Superannuation, the ultimate government cash cow?

I wonder if the pretty graphs take into account the fairly recent DIV 293 tax which results in a 30% tax rate on contributions for income over 300K?

I suspect most over 300K will be structuring outside super to cap their tax rate at the 30% corporate rate any way. So the concession calculations to the top end are more ‘notional’ then real life.

They're also purely based on SG contributions and don't take into account the use of salary sacrificing or non concenssional contributions.
 
From those graphs, it would appear it is only the top 10% that is causing an issue.
If you only view the graphs upto 90%, when you consider the system is still young, it isn't bad.

Obviously things need tweaking, however it isn't as bad as I presumed.:xyxthumbs

One has to keep in context, that super was meant to be a pension supplement not a pension replacement, it was to encourage people to save to enhance their retirement.

The side benefit for the Government, was less dependence on the pension due to means testing and a sovereign wealth fund of sorts.

It does seem perverse that the true middle class are being shafted mainly to provide the excess benefits to those 10%, which would be over 1 million individuals. The $$$ would probably help fund all of Gonski, something that would improve the long term economic potential of the country.

It's not like we're facing a $40B deficit and possibly the fastest fall in the ToT over the last 100 years that we can continue with this generosity towards those who don't really need the help, yet we're talking about cutting back on the increase in the pension to limit costs, increasing the costs of Uni and TAFE fees. If all tax reform is on the table, why does the Govt treat super and NG as sacred white cows immutable to change?
 
It does seem perverse that the true middle class are being shafted mainly to provide the excess benefits to those 10%, which would be over 1 million individuals. The $$$ would probably help fund all of Gonski, something that would improve the long term economic potential of the country.
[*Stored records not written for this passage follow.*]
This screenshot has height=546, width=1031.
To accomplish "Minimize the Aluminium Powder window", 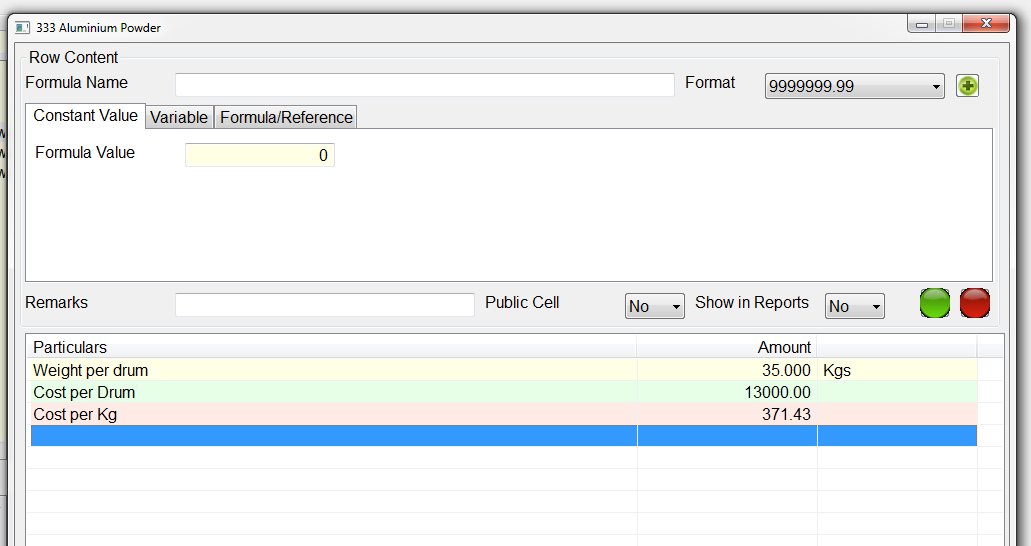I will 921,24.
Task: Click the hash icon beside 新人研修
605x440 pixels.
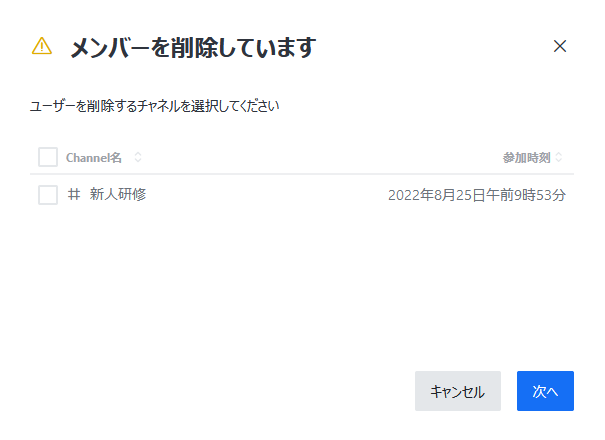Action: (x=74, y=194)
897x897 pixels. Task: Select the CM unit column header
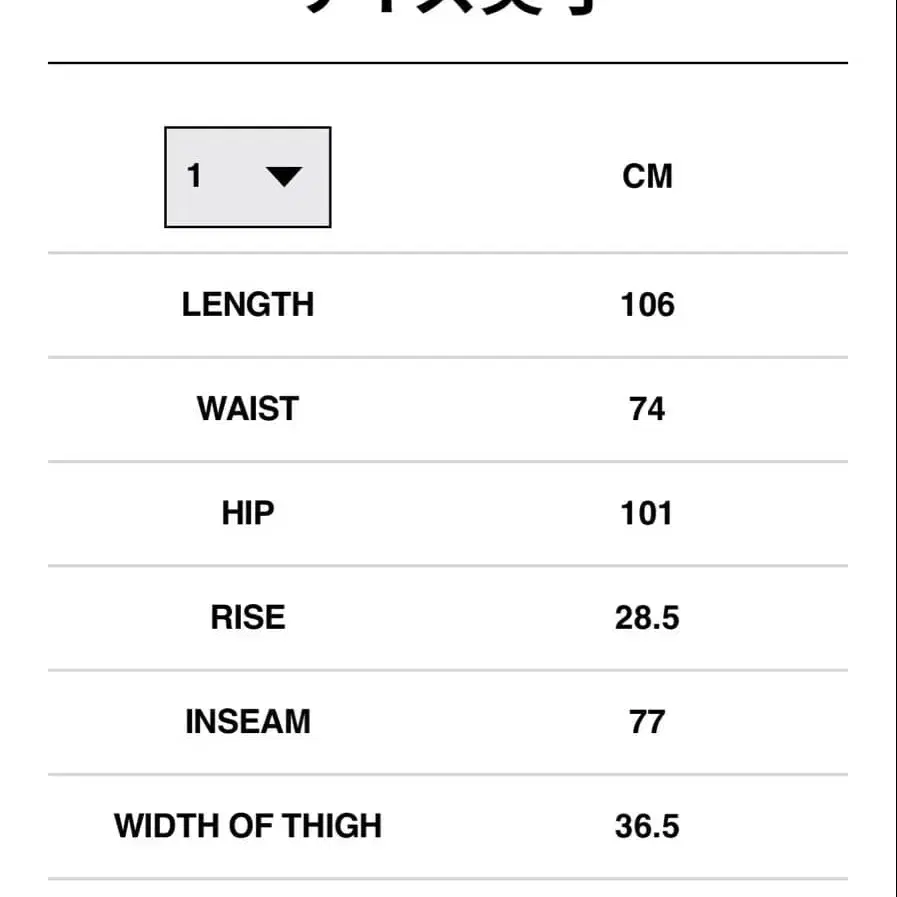tap(647, 177)
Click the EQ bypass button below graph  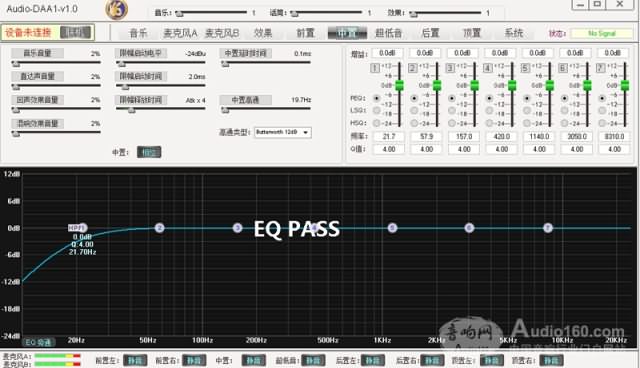(x=38, y=342)
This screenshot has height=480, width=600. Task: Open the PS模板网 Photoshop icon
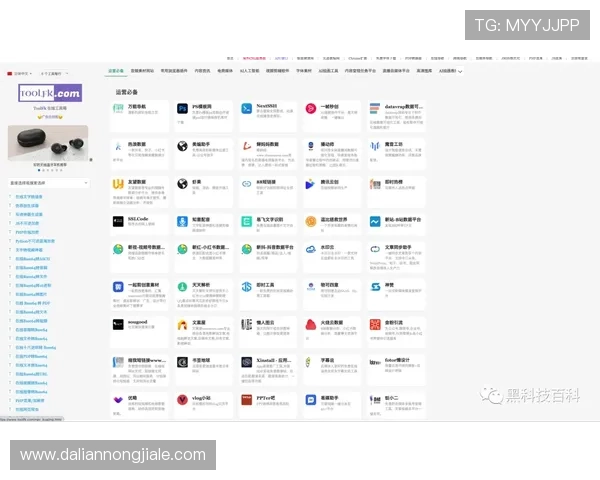coord(182,108)
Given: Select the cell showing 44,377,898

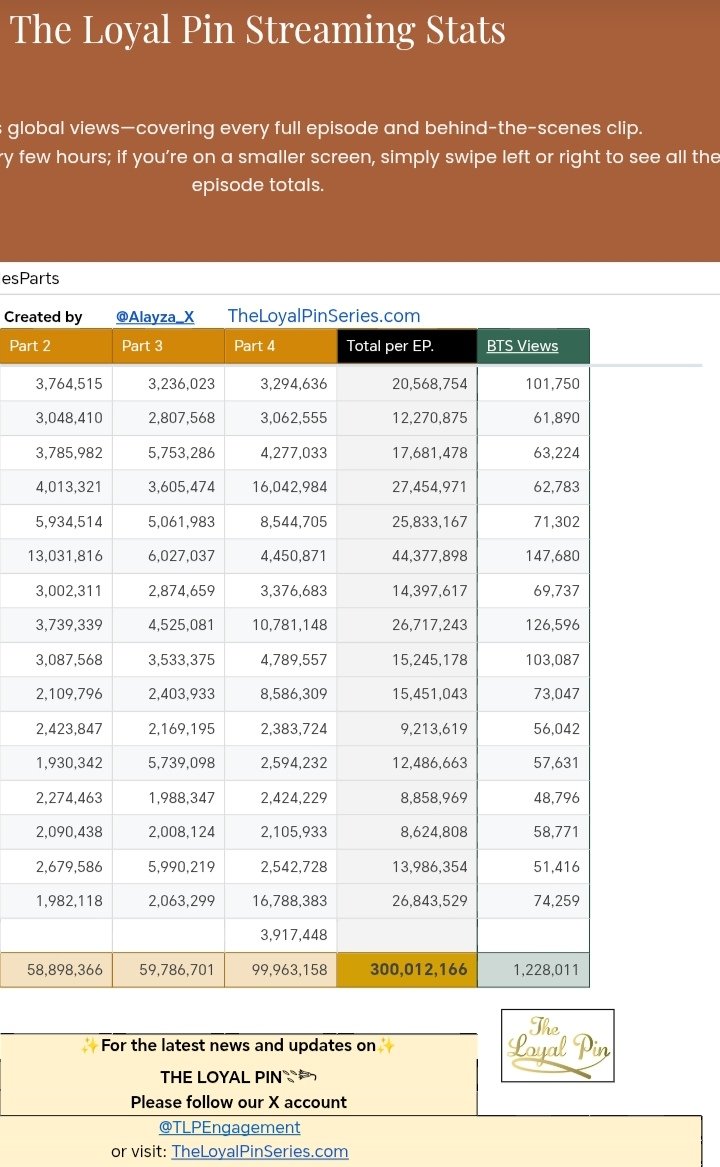Looking at the screenshot, I should pyautogui.click(x=407, y=556).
It's not like we're facing a $40B deficit and possibly the fastest fall in the ToT over the last 100 years that we can continue with this generosity towards those who don't really need the help, yet we're talking about cutting back on the increase in the pension to limit costs, increasing the costs of Uni and TAFE fees. If all tax reform is on the table, why does the Govt treat super and NG as sacred white cows immutable to change?

It will be interesting to see what actually comes out of the tax 'white' paper, also which side of politics is prepared to take the unsavoury aspects, to the next election.
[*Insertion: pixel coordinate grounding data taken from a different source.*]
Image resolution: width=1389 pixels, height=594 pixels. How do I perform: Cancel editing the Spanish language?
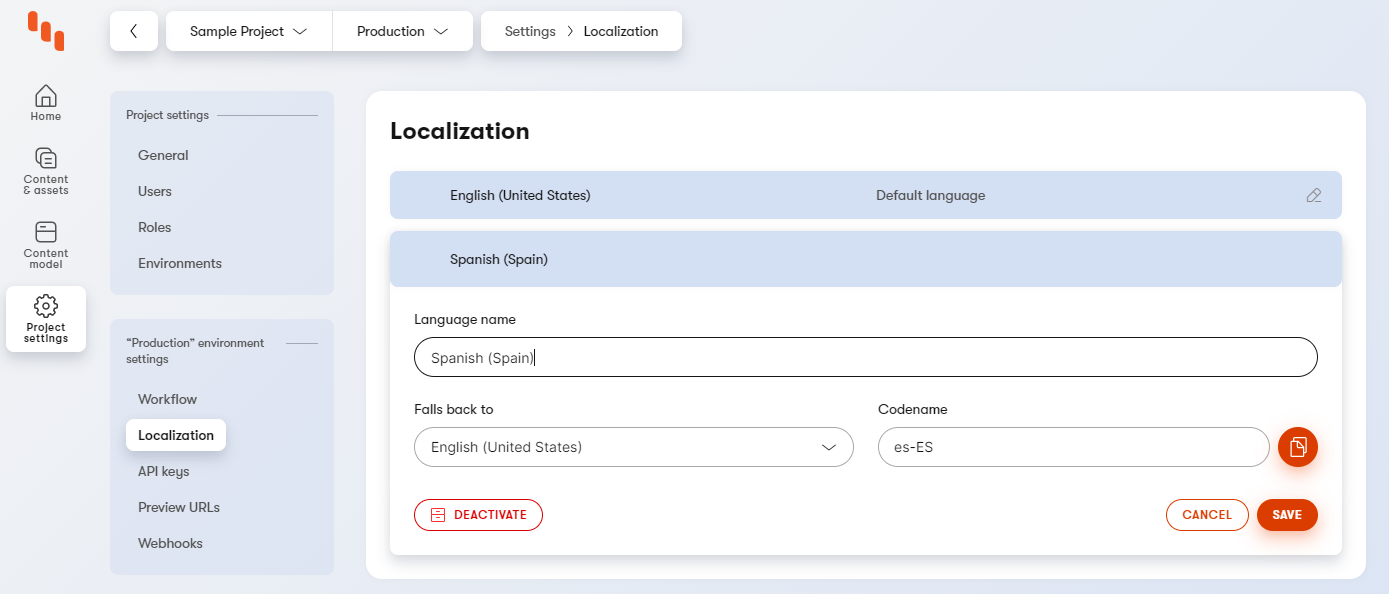1207,515
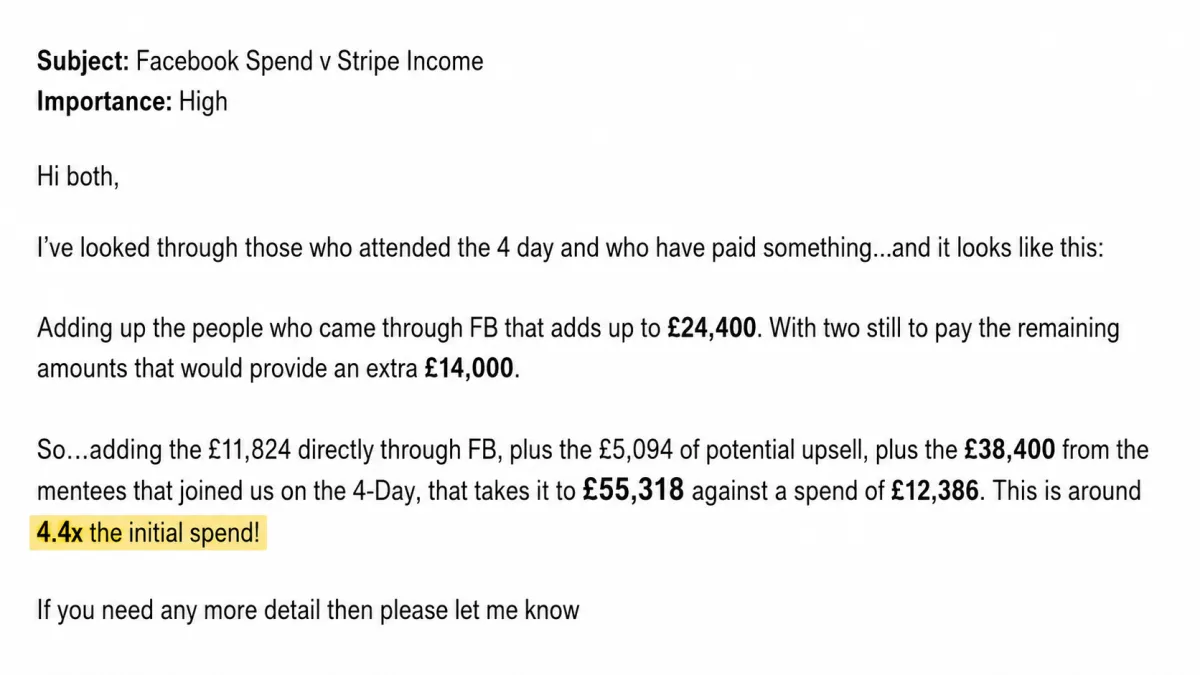Screen dimensions: 1200x675
Task: Click the Importance label
Action: (x=105, y=102)
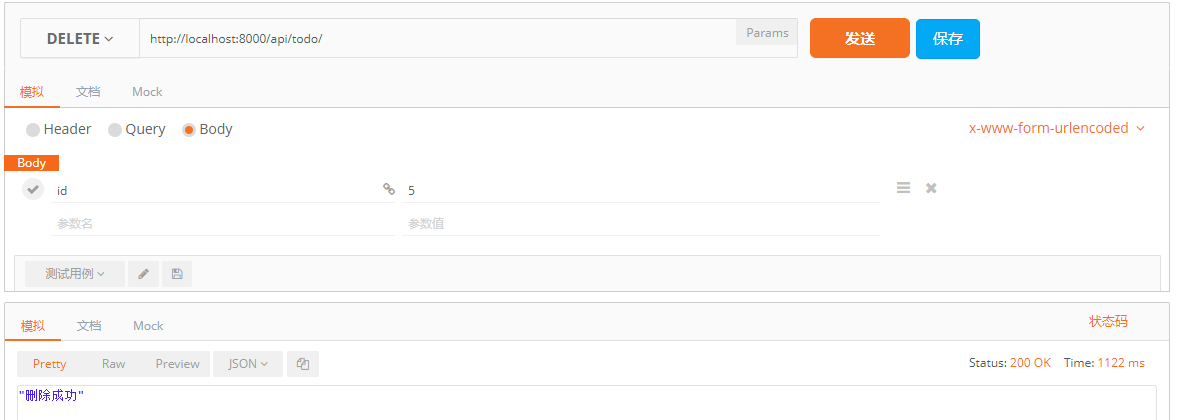Switch to the 文档 tab in request panel
This screenshot has height=420, width=1180.
click(88, 92)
Up to now, neither side has addressed the real issues, for fear of electoral backlash.:D
 
It does seem perverse that the true middle class are being shafted mainly to provide the excess benefits to those 10%, which would be over 1 million individuals. The $$$ would probably help fund all of Gonski, something that would improve the long term economic potential of the country.

This is where the story becomes confusing to the general population.
Some say as you do there are 1million individuals who have excessively high balances in super.

Then you get others making theses statements:

In all it has been estimated that some 60,000 superannuation accounts have balances exceeding $1.5 million at present.

A recent assessment by the Association of Superannuation Funds of Australia put the number of superannuation millionaires with $10 million-plus account balances at 475. ASFA also concluded there were another 24,000 people with $2 million-plus accounts - both groups earning hundreds of thousands and even millions in tax-free income from their superannuation.

The above came from this article:

http://www.theage.com.au/federal-po...-future-labor-government-20150421-1mq49r.html

It is difficult to reconcile who is talking facts and who is fudging.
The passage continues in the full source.